Artificial intelligence in scans for deciding quickly on stroke treatment
In stroke, fast diagnosis and treatment is key to prevent oxygen shortage from causing irreversible cell death. CT imaging has been the predominant method of choice for diagnosis. The AMC and Nico-lab have developed Artificial Intelligence (AI) methods for automated CT image analysis tasks to improve the stroke workup in clinical practice. As an alternative to CT, MR imaging gives an unprecedented view on the stroke brain, holding a strong promise for improving diagnosis and treatment selection. The development of AI methods for MR images will enhance the decision making process for stroke patients. We therefore aim to develop stroke treatment decision support by AI for analysis of MR images, in which Amsterdam UMC joins forces with Nico-lab.

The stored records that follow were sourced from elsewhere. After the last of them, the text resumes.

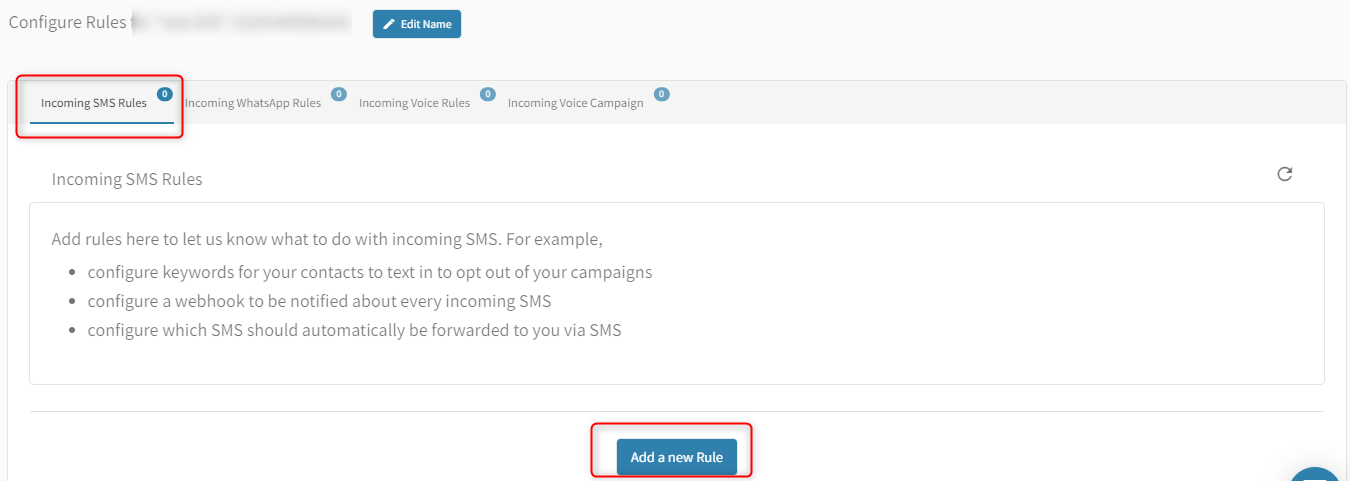Switch to the Incoming WhatsApp Rules tab
Screen dimensions: 1350x481
(253, 103)

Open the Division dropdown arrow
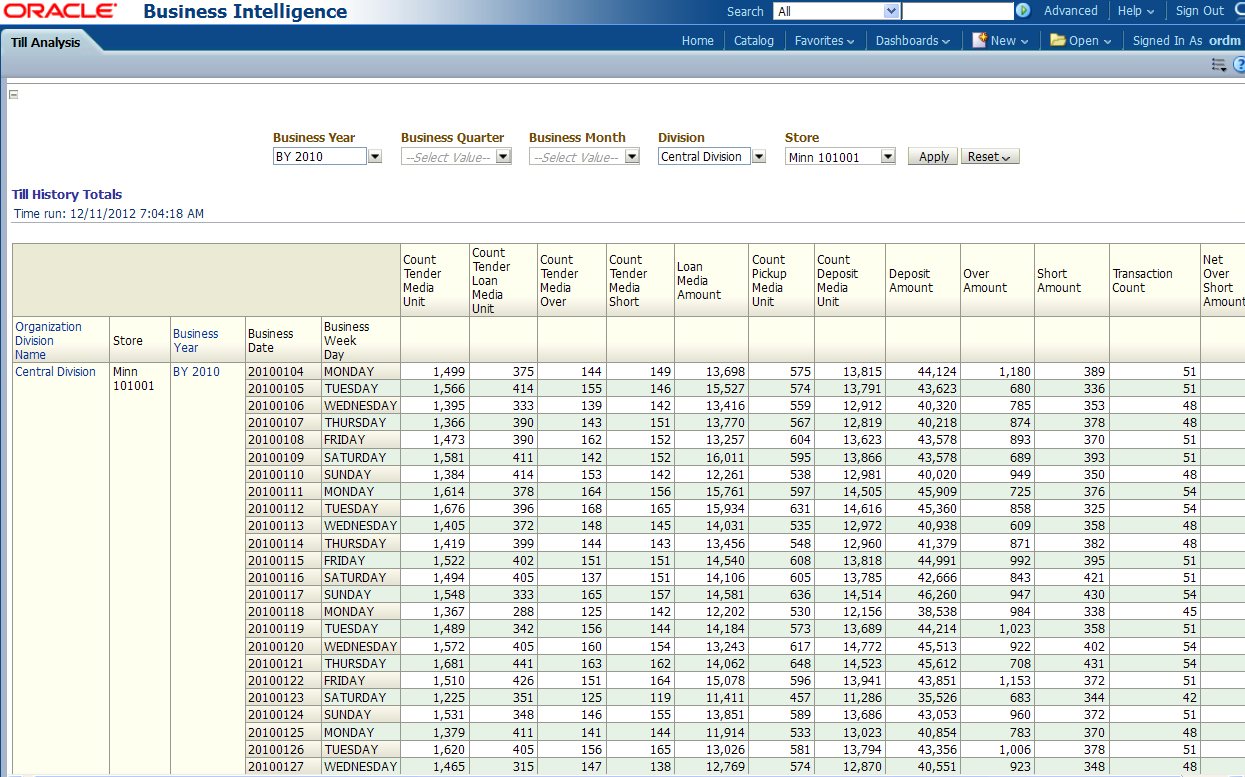759,157

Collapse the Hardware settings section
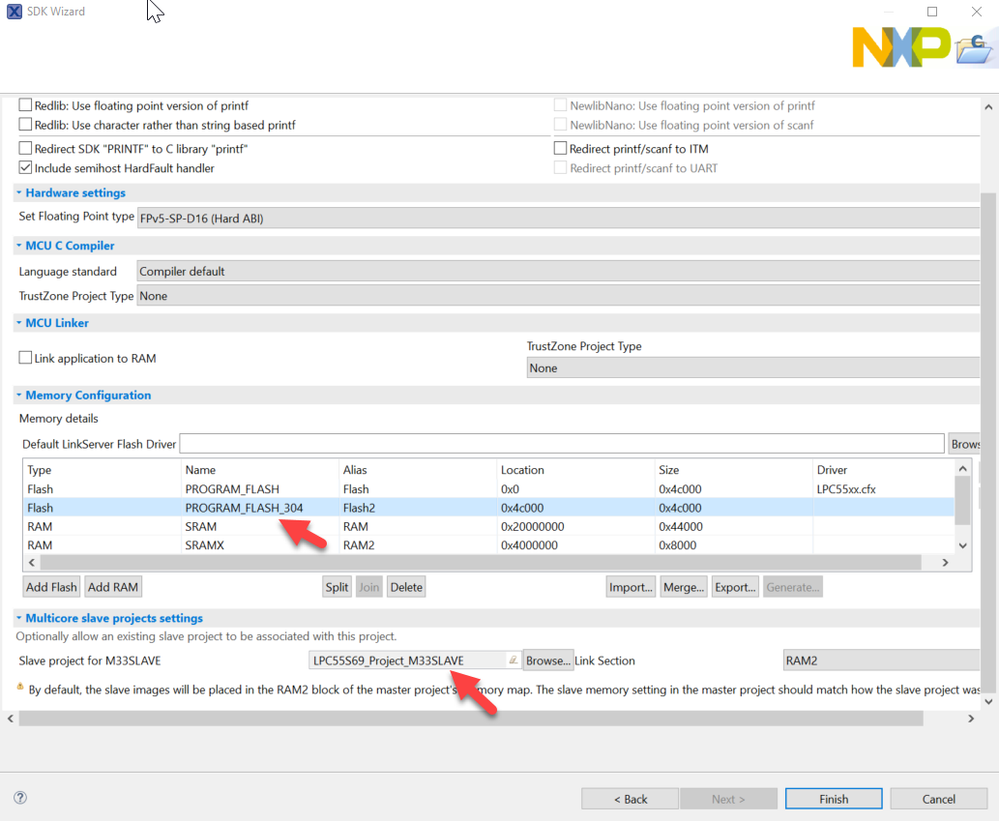(x=19, y=193)
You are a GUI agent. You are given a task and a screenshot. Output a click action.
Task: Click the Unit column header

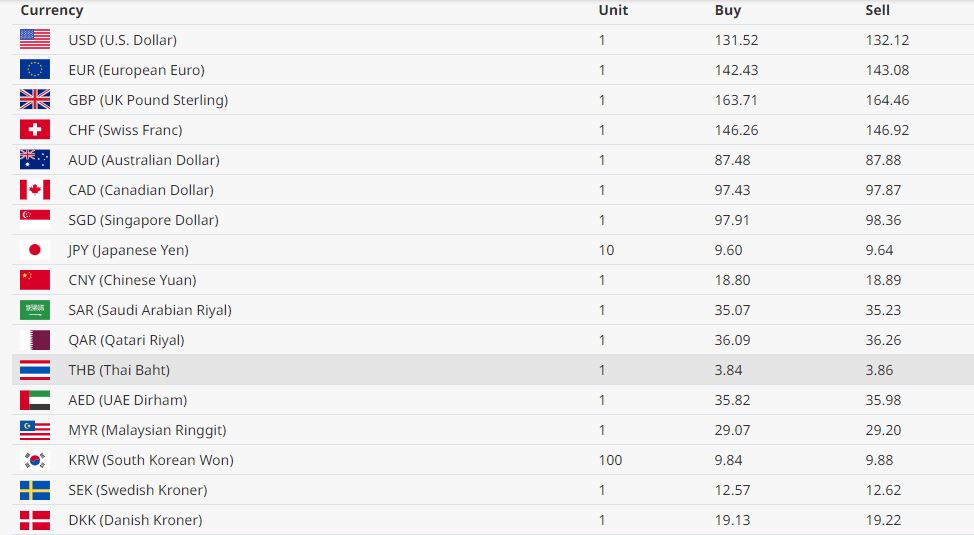[x=613, y=10]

Stroke is a major cardiovascular disease with severe impact on quality-of-life and huge costs for society of €45B for an expected 1.2 million patients in the EU in 2025. The introduction of intra-arterial treatment in 2015 has revolutionized stroke care, with positive outcome in 30-70% of patients.

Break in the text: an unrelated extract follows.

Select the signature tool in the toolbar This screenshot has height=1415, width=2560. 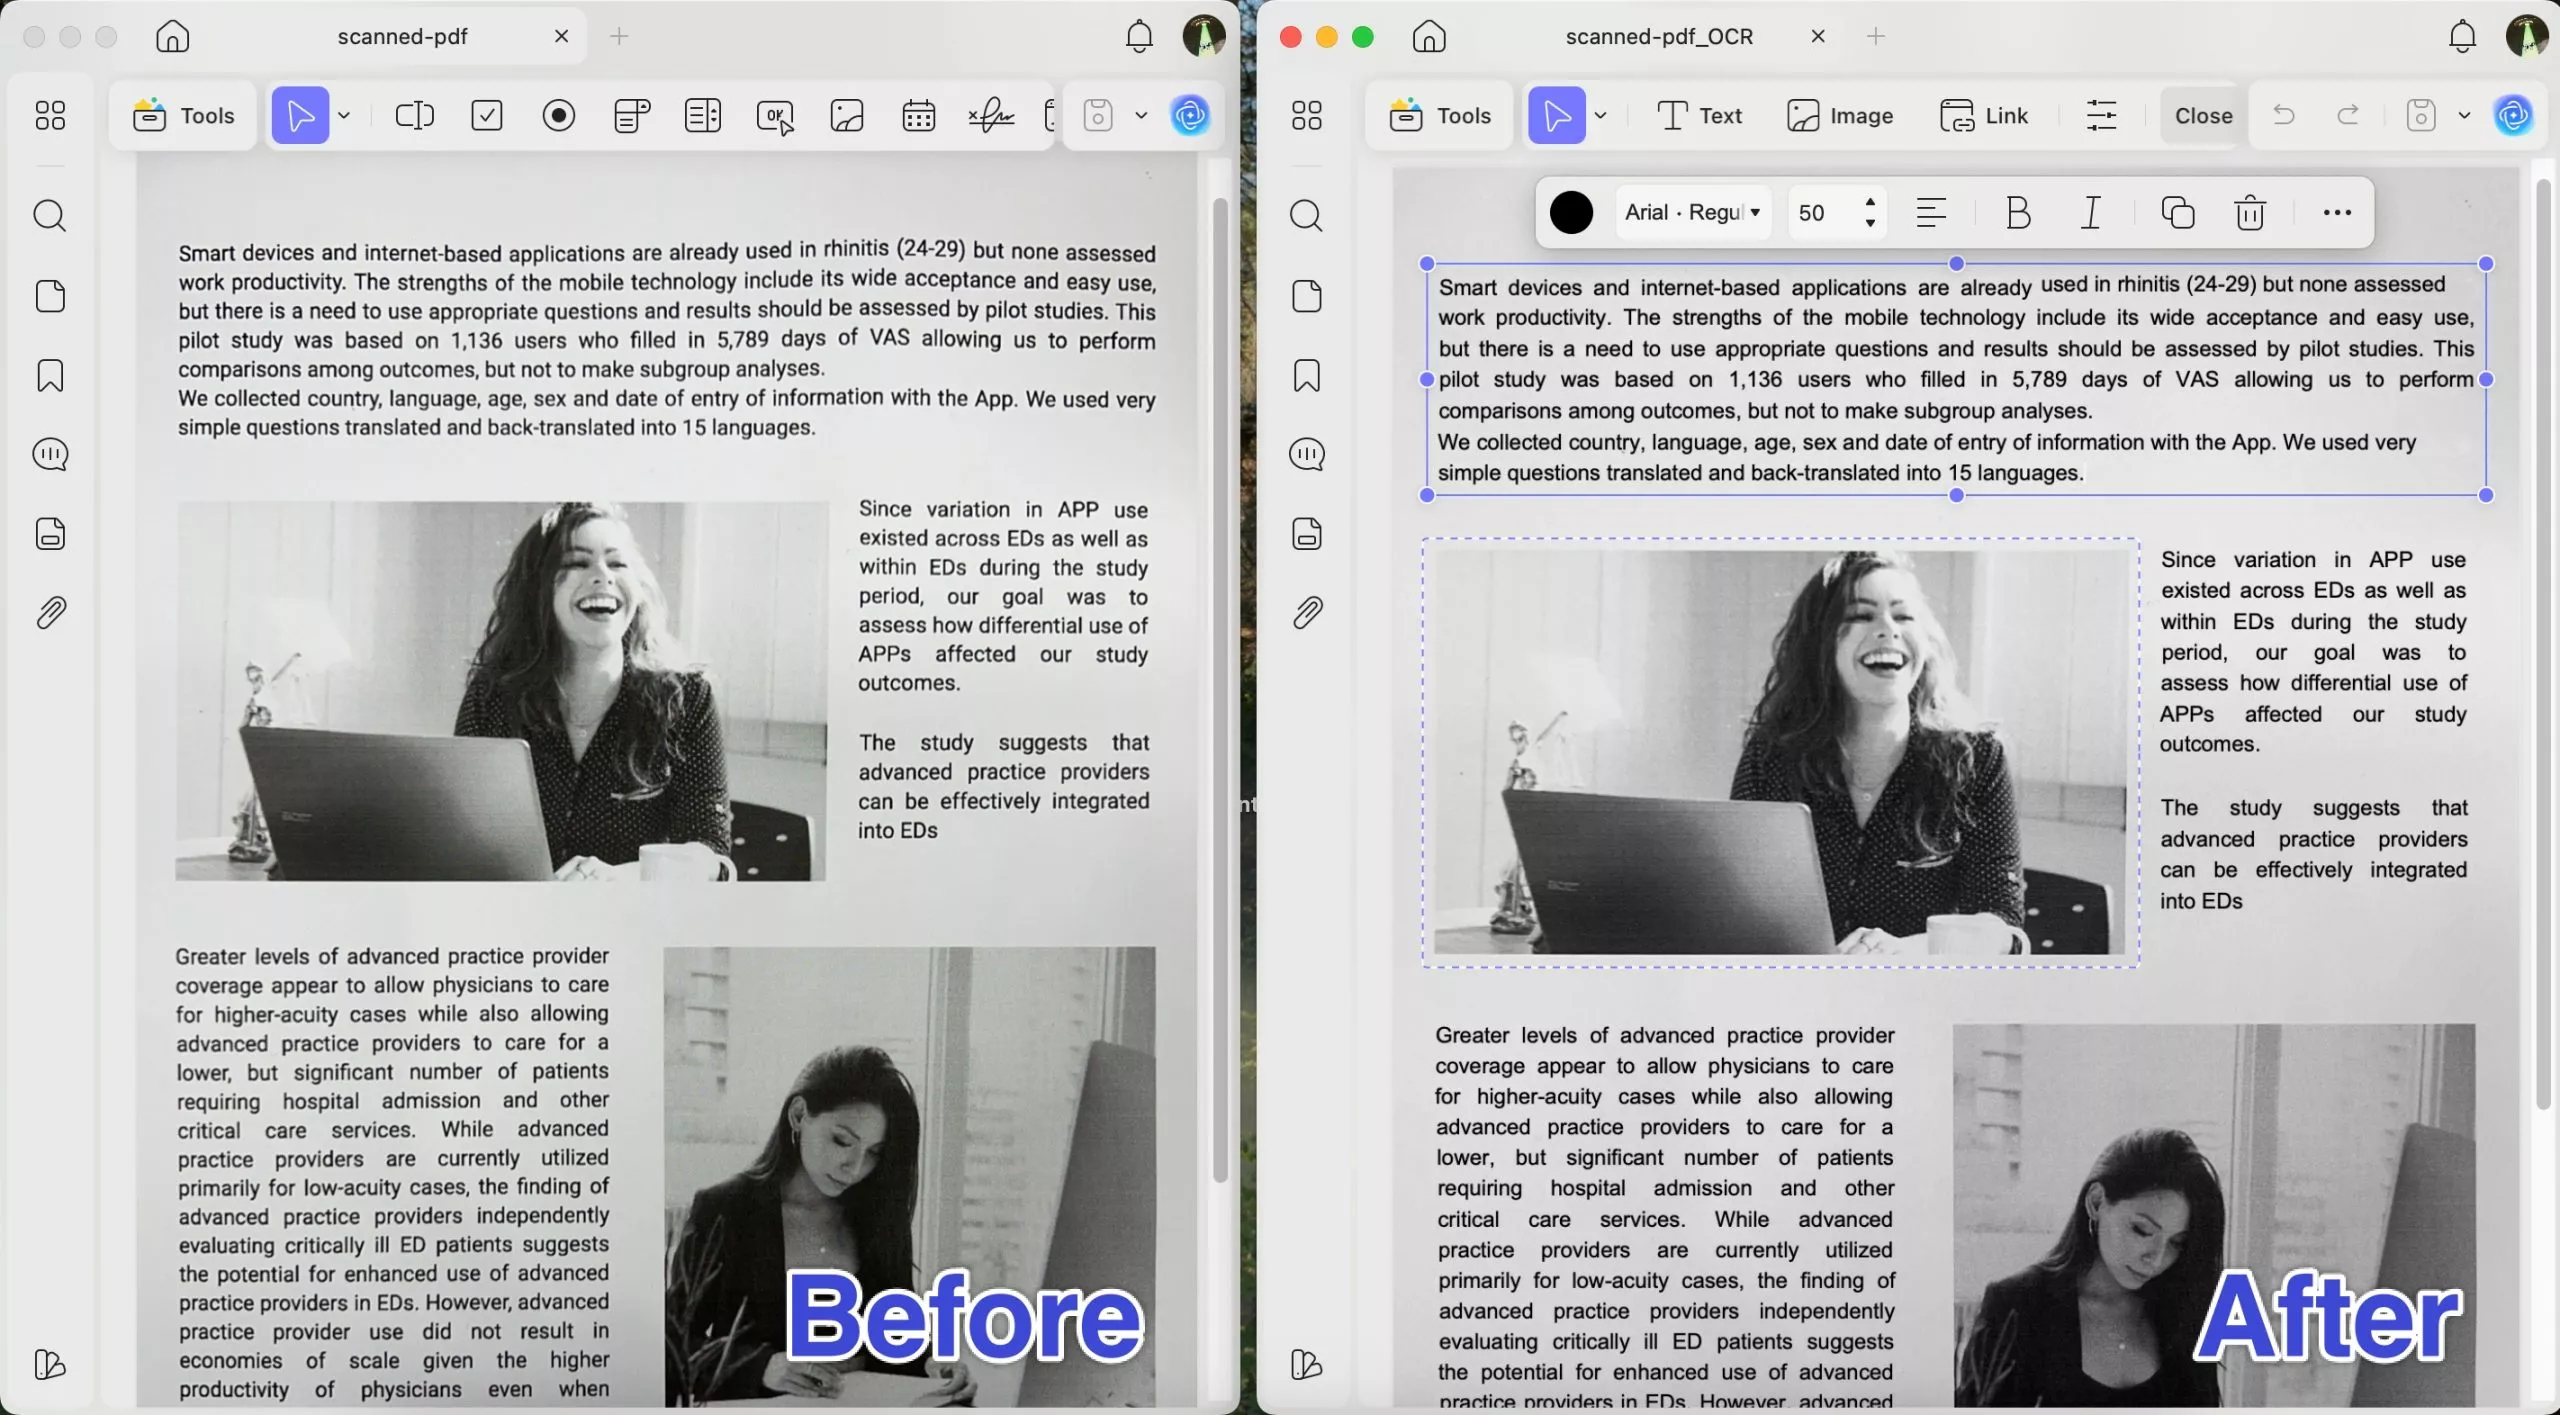click(x=991, y=116)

AI-supported decision making in medical imaging traverses over a cascade of connected tasks which all need to be trained on large datasets. By simultaneously rather than independently learning these tasks, an increase in efficiency of 60-70% can be achieved, holding a great promise for stroke treatment decision support.

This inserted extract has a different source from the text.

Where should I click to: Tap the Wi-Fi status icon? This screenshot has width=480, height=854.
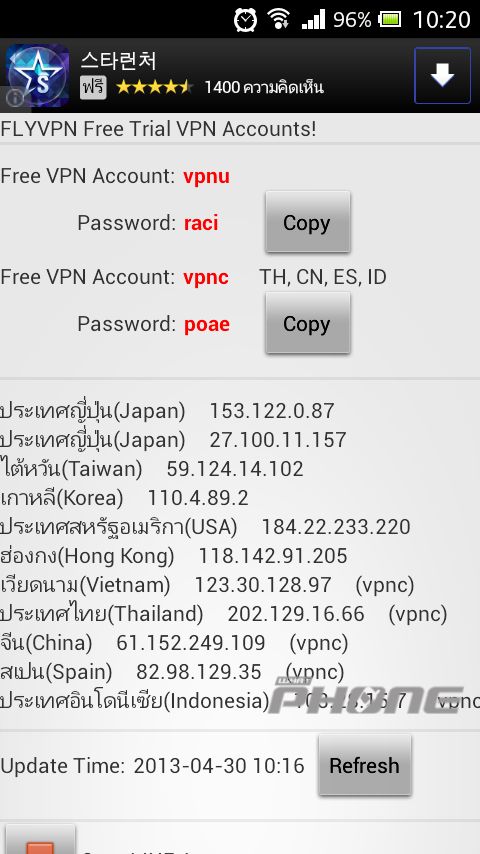tap(278, 20)
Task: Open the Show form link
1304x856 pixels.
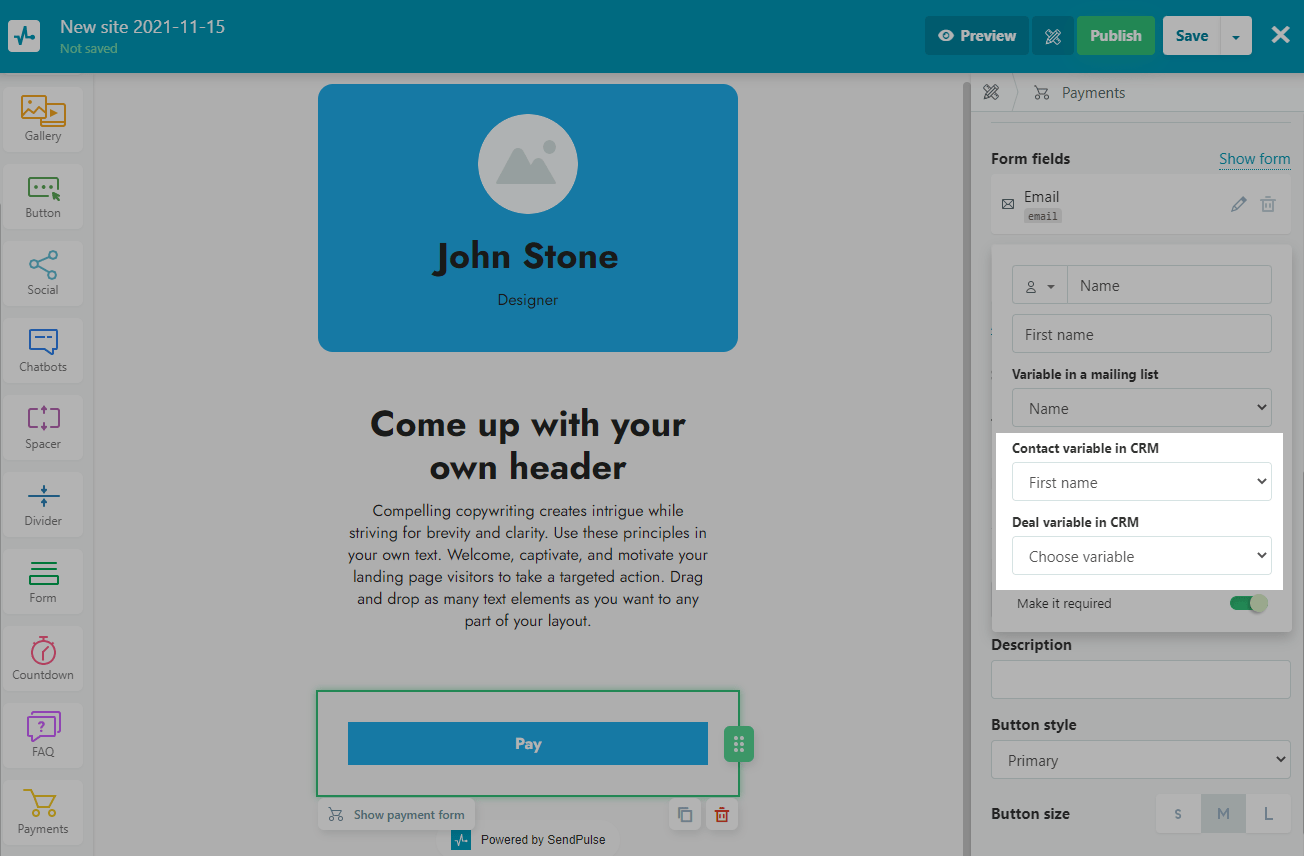Action: (1254, 159)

We developed a fast MRI scanning protocol with twelve-fold acceleration for stroke patients, and conducted a pilot study where we successfully acquired data in long-term follow-up stroke patients. We developed an AI algorithm for efficient reconstruction of highly accelerated MRI data. In international challenges, our algorithm has won in multiple categories of brain data and other organs. Furthermore, our algorithm was among the top performing methods when being used for data unseen during the training phase. We brought economy to deep learning by efficiently transferring knowledge between multiple successive tasks in medical image analysis, i.e., image reconstruction and segmentation of lesions in the brain. Furthermore, we were successful in segmenting lesions on CT after training on MRI, which was associated with outcome after acute ischemic stroke. We have developed a software platform for automated medical image data analysis over multiple tasks with consistency. This platform supports complex data analysis, in multiple computing environments, and is thus ready to be used in the cloud. An additional interdisciplinary code base was released with the journal of open source software. In benchmarking experiments, our algorithm was two times faster than the standard for MRI reconstruction. Of note, we had first optimized this benchmark method for its highest performance on Graphical Processing Units (GPUs). Still, our AI-network was two times faster, which we attribute to requiring fewer iterations to converge. We have published an online large dataset of raw MRI data in the cloud and made this dataset openly accessible. This will generate spin-off to other research projects.